In this issue, Rao and colleagues [2] report the findings of studies in patients with unexplained chest pain in whom ischemic heart disease, reflux esophagitis, classic esophageal motility disorder, and other obvious causes of chest pain had been excluded. They found that these patients have discomfort at lower pressures than normal persons and concluded that patients with unexplained chest pain have reduced thresholds for pain in the esophagus. In addition, however, even pressure measurements do not provide a good stimulus measure of the tension. However, the "barostat" used by Rao and coworkers also included an impedance planimeter, which estimates the diameter of the esophagus and thereby allows calculation of wall tension. Examination of Rao and colleagues' data on circumferential wall tension (Rao SS. Personal communication) showed that although patients with unexplained chest pain as a group have chest symptoms at esophageal wall tension values lower than those in normal controls, the individual values of the esophageal tension that elicited chest sensations in the two groups almost completely overlapped. Rao and colleagues also report that in patients with unexplained chest pain, the esophagus has a larger diameter, is less compliant, and is more reactive than the esophagus in controls. These data provide substantial evidence for esophageal hyperalgesia in patients with unexplained chest pain, although the esophageal distention test may not be useful in an individual patient because of the overlap of results with those of normal controls. Studies such as that by Rao and coworkers are important because they provide a technique for applying a quantifiable stimulus to mechanosensitive nociceptors.

From a clinical perspective, patients with noncardiac chest pain (as defined by a normal coronary angiogram) in whom clinically diagnosable reflux esophagitis and esophageal motility disorders such as achalasia and classic and diffuse esophageal spasm have been excluded should be categorized as having unexplained chest pain. In patients with unexplained chest pain, neither edrophonium nor esophageal acid perfusion graded balloon distention testing are currently helpful in establishing the esophagus as the cause of chest pain.

Where do we go from here? One of the important questions to be answered is whether the hyperalgesia seen in patients with unexplained chest pain is confined to the esophagus or whether other organs are also involved. Some evidence suggests that patients with unexplained chest pain also have hyperalgesia of the heart [16]. Further studies are needed to identify whether the hyperalgesia is caused by changes in the biomechanical properties of the esophagus and its reactivity or by all forms of esophageal stimuli [4], including excessive release of chemical mediators of nociception such as bradykinin, or whether it is caused by true sensitization of esophageal nociceptors.

More information on esophageal nociceptors themselves is also needed to understand the mechanisms of esophageal hyperalgesia.

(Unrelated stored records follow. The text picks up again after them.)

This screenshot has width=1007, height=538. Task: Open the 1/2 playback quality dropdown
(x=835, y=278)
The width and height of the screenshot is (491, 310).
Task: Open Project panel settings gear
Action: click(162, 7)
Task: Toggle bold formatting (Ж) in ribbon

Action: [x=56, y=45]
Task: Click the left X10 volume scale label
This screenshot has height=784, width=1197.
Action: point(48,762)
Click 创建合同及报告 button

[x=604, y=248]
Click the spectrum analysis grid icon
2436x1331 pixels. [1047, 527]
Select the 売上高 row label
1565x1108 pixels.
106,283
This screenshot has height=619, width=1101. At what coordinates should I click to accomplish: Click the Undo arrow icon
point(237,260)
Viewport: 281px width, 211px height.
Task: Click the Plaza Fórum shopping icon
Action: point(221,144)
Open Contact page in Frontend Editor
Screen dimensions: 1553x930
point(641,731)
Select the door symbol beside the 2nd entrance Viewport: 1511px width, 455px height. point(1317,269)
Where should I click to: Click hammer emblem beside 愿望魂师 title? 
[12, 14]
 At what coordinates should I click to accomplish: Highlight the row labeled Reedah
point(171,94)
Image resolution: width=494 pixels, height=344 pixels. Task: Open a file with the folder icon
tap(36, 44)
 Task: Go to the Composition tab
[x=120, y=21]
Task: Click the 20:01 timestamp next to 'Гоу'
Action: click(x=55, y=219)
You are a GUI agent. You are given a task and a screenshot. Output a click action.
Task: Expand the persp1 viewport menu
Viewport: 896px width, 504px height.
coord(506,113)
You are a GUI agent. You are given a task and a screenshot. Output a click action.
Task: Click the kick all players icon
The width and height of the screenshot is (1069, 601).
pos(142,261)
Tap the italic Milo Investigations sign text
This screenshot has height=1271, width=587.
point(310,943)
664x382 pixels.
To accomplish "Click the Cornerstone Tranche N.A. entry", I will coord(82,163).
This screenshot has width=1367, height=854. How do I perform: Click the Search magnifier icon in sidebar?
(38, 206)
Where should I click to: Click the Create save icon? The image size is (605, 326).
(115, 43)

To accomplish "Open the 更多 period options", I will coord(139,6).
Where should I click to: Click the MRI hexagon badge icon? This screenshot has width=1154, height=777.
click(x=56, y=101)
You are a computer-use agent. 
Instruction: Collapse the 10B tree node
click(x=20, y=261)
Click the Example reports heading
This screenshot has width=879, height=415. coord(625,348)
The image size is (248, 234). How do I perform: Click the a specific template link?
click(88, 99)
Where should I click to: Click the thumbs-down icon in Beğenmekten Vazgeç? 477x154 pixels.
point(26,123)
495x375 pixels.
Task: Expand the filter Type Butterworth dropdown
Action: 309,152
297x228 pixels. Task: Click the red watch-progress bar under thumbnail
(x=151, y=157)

Recent quantitative stimulus-response studies in experimental animals have delineated three types of tension-sensitive sensory receptors in the esophagus [17]. Low-threshold bradykinin-insensitive mechanoreceptors are likely to mediate only non-noxious reflex activities; high-threshold bradykinin-sensitive mechanoreceptors are likely to be specific nociceptors; and intermediate-threshold receptors with a wide dynamic range are active in both non-noxious and noxious ranges of tension stimuli [18]. These and other studies [19, 20] have provided new insights into visceral nociception. Investigation of the central nociceptive pathways for visceral pain has also recently become possible [21] and may provide useful information on the cause of unexplained chest pain. Some of this work has suggested that unexplained chest pain may be a general disorder of visceral nociception that is also associated with behavioral problems [22]. Thus, although details of the mechanism cannot yet be described, it appears safe to predict that in the next century, specific disorders of the nociceptive sensory pathways themselves or their modulators will be identified as the cause of otherwise unexplained chest pain.